### TASK TO CARRY OUT
Rewrite the listing below, substituting "Display" for every occurrence of "Viewport" and leaving the rest of the listing unchanged.

### PROVIDED DATA
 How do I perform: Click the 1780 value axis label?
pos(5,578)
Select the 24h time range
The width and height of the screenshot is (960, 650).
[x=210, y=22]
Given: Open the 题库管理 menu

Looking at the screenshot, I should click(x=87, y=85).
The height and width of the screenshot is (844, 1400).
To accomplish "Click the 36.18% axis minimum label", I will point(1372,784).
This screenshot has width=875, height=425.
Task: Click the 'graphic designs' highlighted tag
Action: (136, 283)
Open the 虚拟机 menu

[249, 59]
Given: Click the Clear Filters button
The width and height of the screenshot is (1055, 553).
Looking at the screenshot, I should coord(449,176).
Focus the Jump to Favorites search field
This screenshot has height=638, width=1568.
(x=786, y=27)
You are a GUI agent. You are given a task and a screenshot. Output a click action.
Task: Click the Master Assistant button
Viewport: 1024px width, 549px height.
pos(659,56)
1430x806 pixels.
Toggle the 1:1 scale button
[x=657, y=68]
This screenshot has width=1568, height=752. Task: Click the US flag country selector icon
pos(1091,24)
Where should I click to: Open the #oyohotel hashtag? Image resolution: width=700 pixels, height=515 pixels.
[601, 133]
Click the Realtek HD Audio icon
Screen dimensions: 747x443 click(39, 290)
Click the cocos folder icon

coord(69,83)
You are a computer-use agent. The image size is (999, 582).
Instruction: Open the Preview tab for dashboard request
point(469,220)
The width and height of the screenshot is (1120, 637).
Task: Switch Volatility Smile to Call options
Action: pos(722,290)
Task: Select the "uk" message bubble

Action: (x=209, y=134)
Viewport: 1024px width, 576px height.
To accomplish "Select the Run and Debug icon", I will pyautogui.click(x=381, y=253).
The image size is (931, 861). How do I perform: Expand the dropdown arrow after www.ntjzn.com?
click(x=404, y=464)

### SOLUTION TO THE EXERCISE
 How do I perform: Click the 1780 value axis label?
pos(5,578)
Select the 24h time range
The width and height of the screenshot is (960, 650).
[x=210, y=22]
Given: Open the 题库管理 menu

Looking at the screenshot, I should click(x=87, y=85).
The height and width of the screenshot is (844, 1400).
To accomplish "Click the 36.18% axis minimum label", I will point(1372,784).
This screenshot has width=875, height=425.
Task: Click the 'graphic designs' highlighted tag
Action: (136, 283)
Open the 虚拟机 menu

[249, 59]
Given: Click the Clear Filters button
The width and height of the screenshot is (1055, 553).
Looking at the screenshot, I should coord(449,176).
Focus the Jump to Favorites search field
This screenshot has height=638, width=1568.
(x=786, y=27)
You are a GUI agent. You are given a task and a screenshot. Output a click action.
Task: Click the Master Assistant button
Display: 1024px width, 549px height.
pos(659,56)
1430x806 pixels.
Toggle the 1:1 scale button
[x=657, y=68]
This screenshot has width=1568, height=752. Task: Click the US flag country selector icon
pos(1091,24)
Where should I click to: Open the #oyohotel hashtag? Image resolution: width=700 pixels, height=515 pixels.
[601, 133]
Click the Realtek HD Audio icon
Screen dimensions: 747x443 click(39, 290)
Click the cocos folder icon

coord(69,83)
You are a computer-use agent. The image size is (999, 582).
Instruction: Open the Preview tab for dashboard request
point(469,220)
The width and height of the screenshot is (1120, 637).
Task: Switch Volatility Smile to Call options
Action: pos(722,290)
Task: Select the "uk" message bubble

Action: (x=209, y=134)
Display: 1024px width, 576px height.
To accomplish "Select the Run and Debug icon", I will pyautogui.click(x=381, y=253).
The image size is (931, 861). How do I perform: Expand the dropdown arrow after www.ntjzn.com?
click(x=404, y=464)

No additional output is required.